*Instructions to follow*: The reply should be one number: how many lines of the data below contain "section".

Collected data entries
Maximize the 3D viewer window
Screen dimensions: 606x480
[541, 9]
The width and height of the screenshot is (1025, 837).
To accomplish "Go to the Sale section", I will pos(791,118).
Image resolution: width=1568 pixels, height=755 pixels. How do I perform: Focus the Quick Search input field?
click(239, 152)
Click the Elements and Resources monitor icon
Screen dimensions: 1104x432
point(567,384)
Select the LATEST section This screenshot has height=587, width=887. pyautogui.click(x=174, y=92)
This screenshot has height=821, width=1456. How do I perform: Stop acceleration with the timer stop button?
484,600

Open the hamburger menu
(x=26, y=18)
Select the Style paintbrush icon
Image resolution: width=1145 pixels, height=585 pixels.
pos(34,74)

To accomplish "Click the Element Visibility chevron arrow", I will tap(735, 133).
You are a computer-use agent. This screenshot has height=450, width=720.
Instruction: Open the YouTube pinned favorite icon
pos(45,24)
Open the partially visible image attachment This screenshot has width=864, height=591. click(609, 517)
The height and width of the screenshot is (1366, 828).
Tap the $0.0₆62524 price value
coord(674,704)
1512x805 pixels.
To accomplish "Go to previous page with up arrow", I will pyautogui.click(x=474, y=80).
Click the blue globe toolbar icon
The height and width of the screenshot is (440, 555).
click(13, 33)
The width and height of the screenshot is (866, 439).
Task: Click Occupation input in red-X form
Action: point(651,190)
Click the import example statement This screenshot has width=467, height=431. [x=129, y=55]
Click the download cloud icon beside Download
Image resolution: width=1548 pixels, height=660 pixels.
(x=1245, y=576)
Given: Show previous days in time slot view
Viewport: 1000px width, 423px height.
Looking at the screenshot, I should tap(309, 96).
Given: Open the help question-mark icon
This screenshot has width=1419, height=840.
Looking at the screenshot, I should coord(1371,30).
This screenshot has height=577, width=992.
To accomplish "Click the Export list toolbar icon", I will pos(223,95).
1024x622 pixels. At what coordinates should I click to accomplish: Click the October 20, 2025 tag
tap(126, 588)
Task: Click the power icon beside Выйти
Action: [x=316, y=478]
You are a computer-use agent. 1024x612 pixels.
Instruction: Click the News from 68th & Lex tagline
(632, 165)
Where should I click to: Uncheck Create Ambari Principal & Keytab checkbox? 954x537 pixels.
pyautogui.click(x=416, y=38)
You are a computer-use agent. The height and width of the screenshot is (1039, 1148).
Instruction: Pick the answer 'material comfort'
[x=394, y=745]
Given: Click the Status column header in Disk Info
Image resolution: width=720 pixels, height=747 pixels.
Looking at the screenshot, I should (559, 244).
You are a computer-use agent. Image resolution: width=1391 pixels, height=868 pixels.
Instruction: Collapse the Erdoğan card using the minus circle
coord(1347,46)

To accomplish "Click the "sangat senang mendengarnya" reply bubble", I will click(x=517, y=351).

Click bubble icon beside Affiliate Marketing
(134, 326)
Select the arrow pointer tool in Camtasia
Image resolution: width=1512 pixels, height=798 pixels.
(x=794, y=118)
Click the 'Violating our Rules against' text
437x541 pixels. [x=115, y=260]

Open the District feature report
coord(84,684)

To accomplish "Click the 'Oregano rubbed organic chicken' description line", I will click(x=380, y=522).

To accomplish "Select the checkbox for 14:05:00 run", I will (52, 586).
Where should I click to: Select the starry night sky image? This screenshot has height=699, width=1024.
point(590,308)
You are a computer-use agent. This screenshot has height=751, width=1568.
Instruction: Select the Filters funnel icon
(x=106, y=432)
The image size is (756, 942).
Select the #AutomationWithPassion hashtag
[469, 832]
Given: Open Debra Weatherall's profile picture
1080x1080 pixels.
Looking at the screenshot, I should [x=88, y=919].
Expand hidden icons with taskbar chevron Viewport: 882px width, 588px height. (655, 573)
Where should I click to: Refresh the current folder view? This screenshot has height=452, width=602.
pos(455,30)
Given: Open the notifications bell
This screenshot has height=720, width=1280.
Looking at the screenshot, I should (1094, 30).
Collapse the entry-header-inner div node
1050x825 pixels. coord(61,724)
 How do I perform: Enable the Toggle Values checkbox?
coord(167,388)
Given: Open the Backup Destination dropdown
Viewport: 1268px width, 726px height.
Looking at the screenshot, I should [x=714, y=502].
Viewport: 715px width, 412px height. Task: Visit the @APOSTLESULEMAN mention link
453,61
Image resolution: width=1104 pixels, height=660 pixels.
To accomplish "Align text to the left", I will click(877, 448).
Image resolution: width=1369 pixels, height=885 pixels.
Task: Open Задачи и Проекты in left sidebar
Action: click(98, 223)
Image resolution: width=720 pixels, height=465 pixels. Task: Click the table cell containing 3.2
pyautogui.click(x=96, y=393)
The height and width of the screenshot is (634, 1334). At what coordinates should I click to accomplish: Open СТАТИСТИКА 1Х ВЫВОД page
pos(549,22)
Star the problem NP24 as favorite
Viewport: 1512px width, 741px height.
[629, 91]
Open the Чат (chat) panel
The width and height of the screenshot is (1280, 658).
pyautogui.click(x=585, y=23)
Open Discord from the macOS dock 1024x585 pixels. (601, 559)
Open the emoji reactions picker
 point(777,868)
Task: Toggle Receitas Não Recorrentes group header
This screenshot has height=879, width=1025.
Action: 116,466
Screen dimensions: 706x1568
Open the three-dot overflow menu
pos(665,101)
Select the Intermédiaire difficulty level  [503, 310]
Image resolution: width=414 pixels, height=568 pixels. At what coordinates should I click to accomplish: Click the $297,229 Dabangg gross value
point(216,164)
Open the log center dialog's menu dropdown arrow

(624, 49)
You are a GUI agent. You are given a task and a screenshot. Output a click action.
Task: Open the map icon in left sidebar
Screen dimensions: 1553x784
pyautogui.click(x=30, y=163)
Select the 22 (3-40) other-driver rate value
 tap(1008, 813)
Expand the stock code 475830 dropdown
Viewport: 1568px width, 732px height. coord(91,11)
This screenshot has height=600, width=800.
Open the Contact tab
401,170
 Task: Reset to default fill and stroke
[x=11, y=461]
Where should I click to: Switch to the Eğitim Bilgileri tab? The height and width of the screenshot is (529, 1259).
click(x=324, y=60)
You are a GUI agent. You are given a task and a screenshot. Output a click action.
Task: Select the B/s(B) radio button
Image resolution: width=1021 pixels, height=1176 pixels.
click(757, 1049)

*Response to this task*: 2